(What you should do): Quote word for word from the line holding "Focus the Başlık title input field" to the last line below, including both, and omit any pictures.

____________________

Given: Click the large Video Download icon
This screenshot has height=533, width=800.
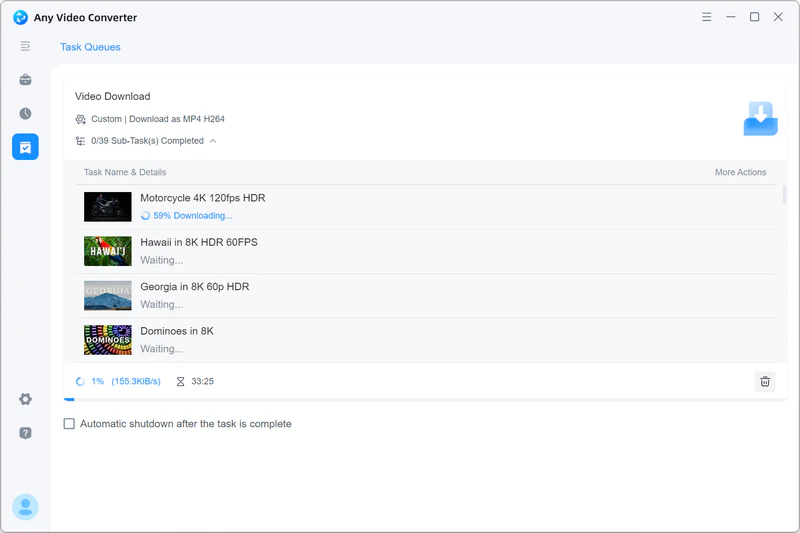Looking at the screenshot, I should pyautogui.click(x=760, y=119).
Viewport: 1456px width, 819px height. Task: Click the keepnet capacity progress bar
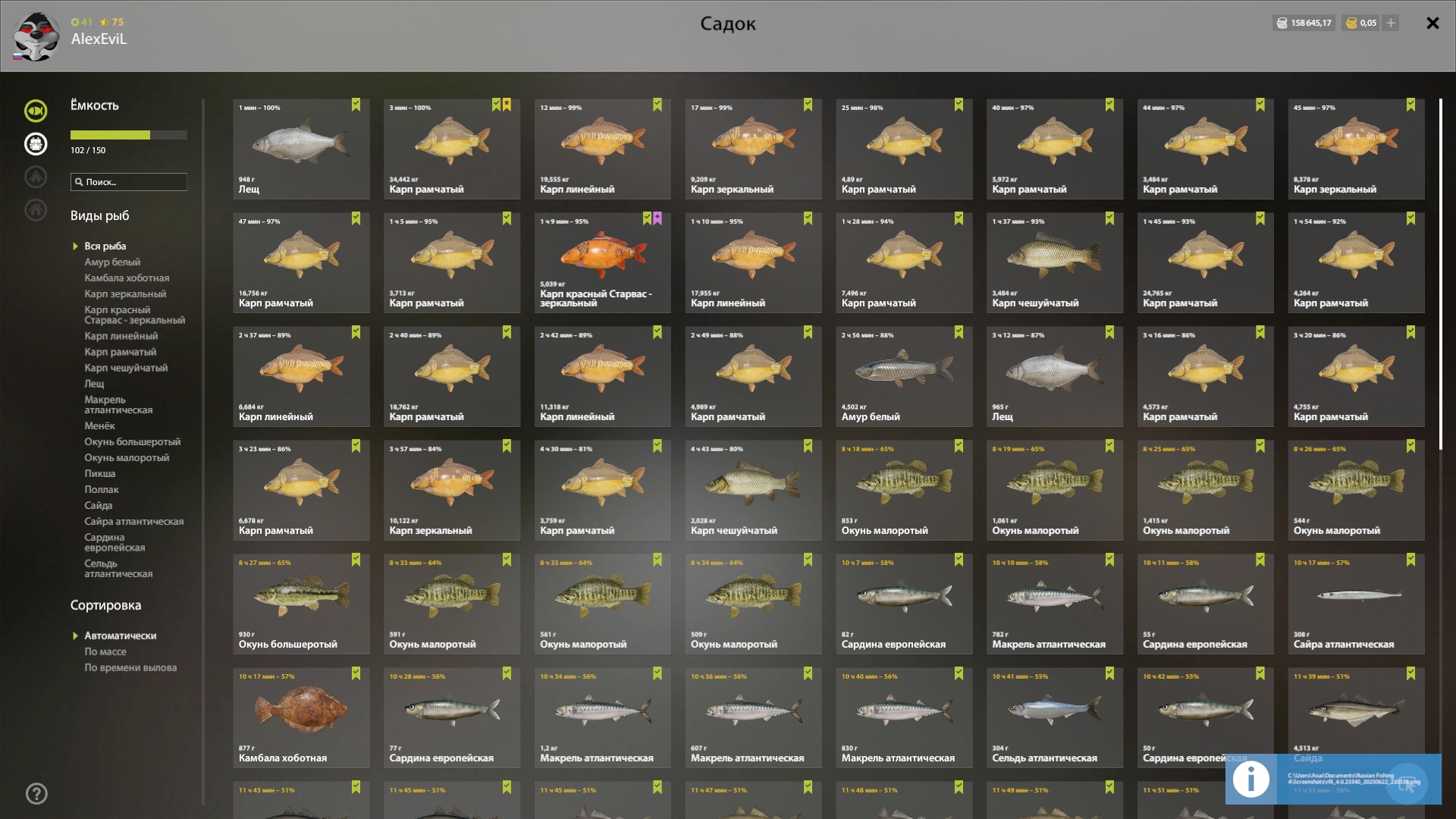(129, 135)
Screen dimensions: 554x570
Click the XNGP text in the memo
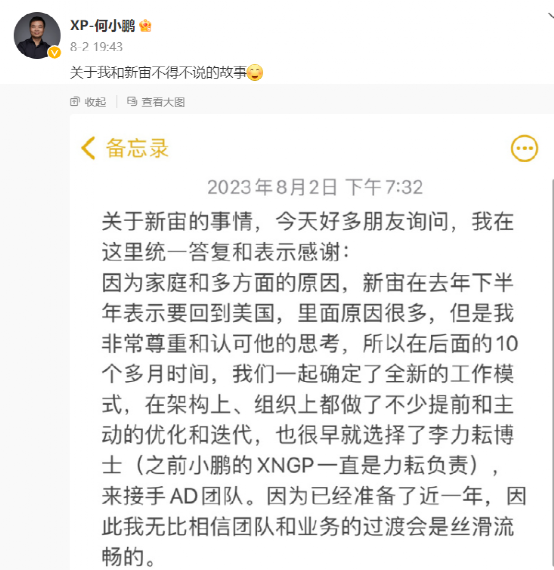(x=285, y=465)
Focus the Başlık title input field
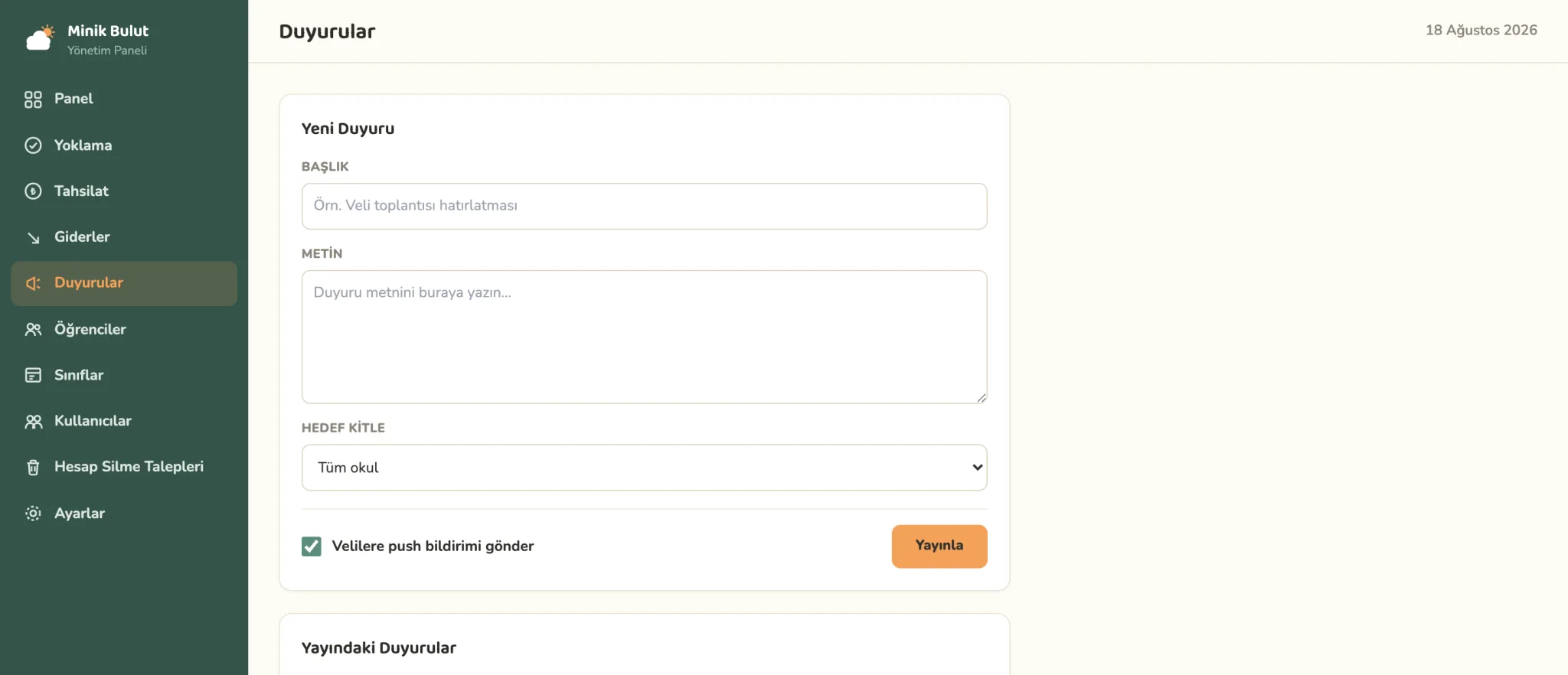The height and width of the screenshot is (675, 1568). point(644,206)
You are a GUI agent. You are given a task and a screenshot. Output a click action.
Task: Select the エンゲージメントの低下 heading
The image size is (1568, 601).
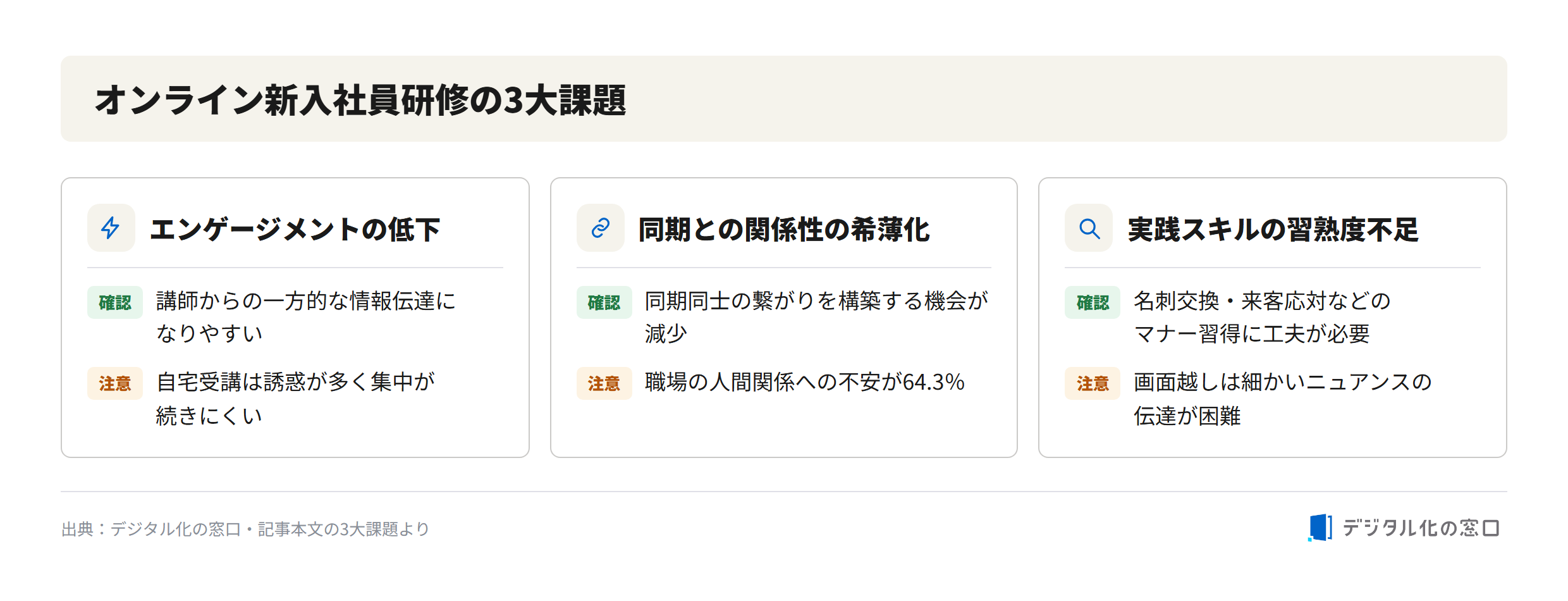tap(295, 229)
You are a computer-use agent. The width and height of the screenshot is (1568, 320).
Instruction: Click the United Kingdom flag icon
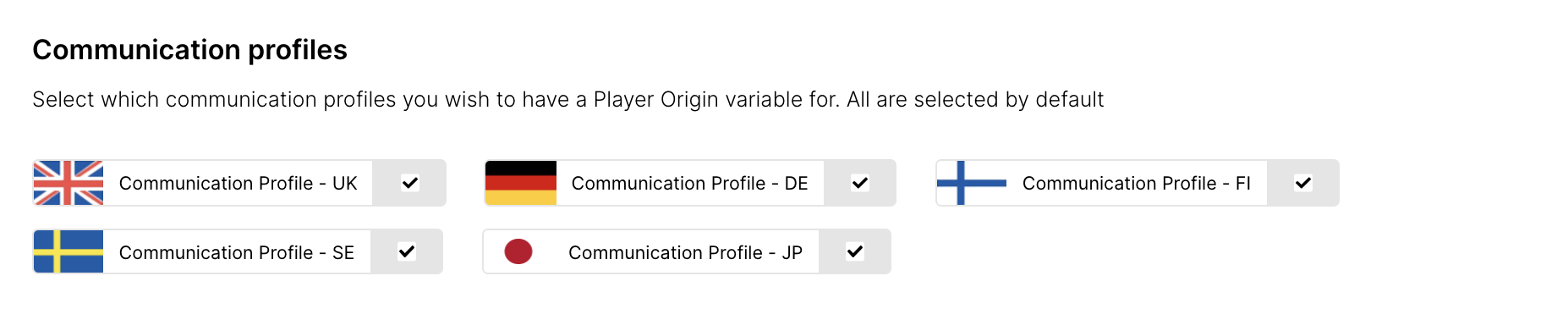click(x=69, y=183)
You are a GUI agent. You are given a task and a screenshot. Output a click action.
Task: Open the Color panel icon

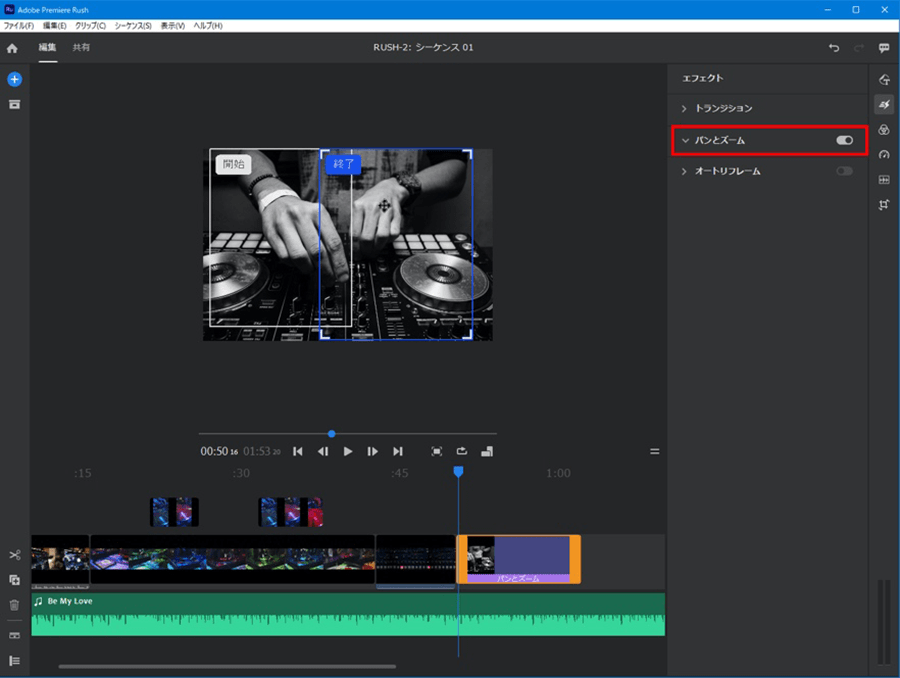coord(884,130)
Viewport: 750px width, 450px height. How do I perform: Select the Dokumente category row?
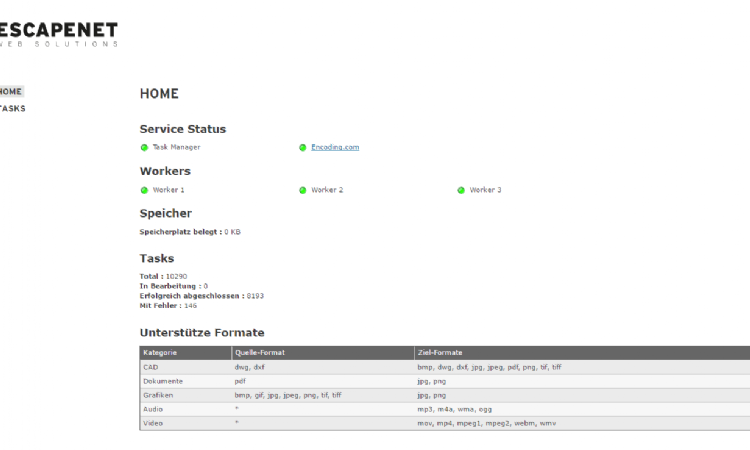[162, 381]

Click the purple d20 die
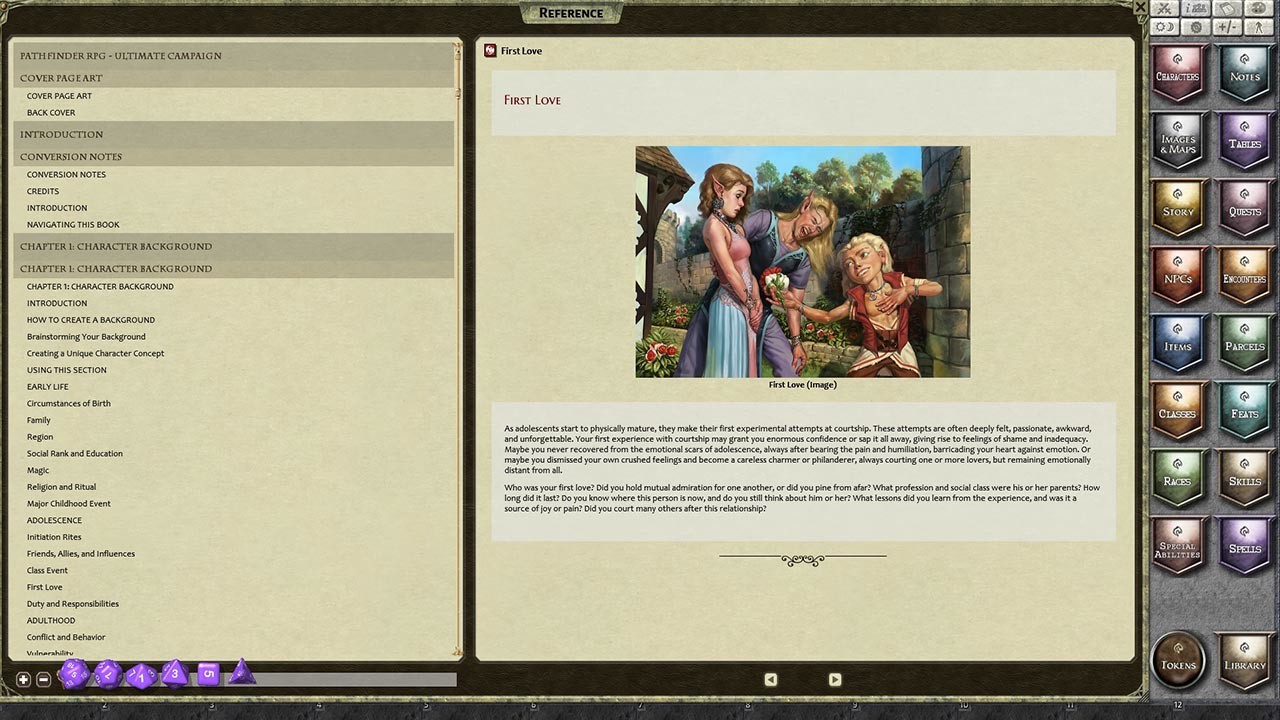coord(73,675)
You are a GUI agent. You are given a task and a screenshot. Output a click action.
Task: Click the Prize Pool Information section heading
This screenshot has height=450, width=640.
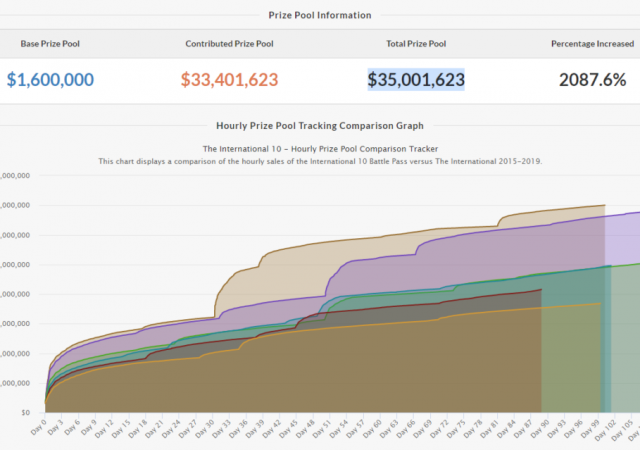tap(320, 15)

____________________

(Solved exercise):
Focus the Başlık title input field
The height and width of the screenshot is (675, 1568). point(644,206)
You are a GUI agent. You are given a task and a screenshot. Output a click action.
Task: Select the エンゲージメントの低下 heading
The image size is (1568, 601).
tap(295, 229)
You are a computer-use agent. The width and height of the screenshot is (1568, 320).
Instruction: Click the United Kingdom flag icon
click(x=69, y=183)
You are a GUI agent. You are given a task and a screenshot. Output a click action.
Task: Open the Color panel icon

coord(884,130)
Viewport: 750px width, 450px height. How do I perform: Select the Dokumente category row?
[162, 381]

Click the purple d20 die
coord(73,675)
You are a GUI agent. You are given a task and a screenshot. Output a click action.
Task: Click the Prize Pool Information section heading
This screenshot has height=450, width=640.
tap(320, 15)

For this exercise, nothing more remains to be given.